Give back only the lines from the one with "Instruction: Click the color" through the last line of the data, exactly as they appear.

[Stored data entries]
|---|

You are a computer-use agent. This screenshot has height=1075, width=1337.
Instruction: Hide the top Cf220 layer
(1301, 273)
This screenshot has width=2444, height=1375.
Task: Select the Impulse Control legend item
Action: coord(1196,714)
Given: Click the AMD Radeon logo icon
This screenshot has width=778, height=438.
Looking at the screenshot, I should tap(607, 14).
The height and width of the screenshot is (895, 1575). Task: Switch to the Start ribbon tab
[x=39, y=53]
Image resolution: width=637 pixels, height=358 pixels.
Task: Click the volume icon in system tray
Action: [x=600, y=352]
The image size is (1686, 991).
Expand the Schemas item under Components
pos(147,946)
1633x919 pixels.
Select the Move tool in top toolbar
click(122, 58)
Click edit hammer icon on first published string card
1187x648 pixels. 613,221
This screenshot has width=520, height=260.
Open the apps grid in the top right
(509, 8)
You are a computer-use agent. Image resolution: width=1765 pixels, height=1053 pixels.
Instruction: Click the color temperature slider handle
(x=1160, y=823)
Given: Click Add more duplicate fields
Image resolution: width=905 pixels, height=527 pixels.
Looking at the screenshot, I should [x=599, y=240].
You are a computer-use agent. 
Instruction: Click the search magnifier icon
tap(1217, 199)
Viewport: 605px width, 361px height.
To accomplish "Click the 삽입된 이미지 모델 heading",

|---|

* Task response *
Instruction: Click the color temperature slider handle
(x=1160, y=823)
Given: Click Add more duplicate fields
Image resolution: width=905 pixels, height=527 pixels.
Looking at the screenshot, I should [x=599, y=240].
You are a computer-use agent. 
Instruction: Click the search magnifier icon
tap(1217, 199)
Viewport: 605px width, 361px height.
To accomplish "Click the 삽입된 이미지 모델 heading",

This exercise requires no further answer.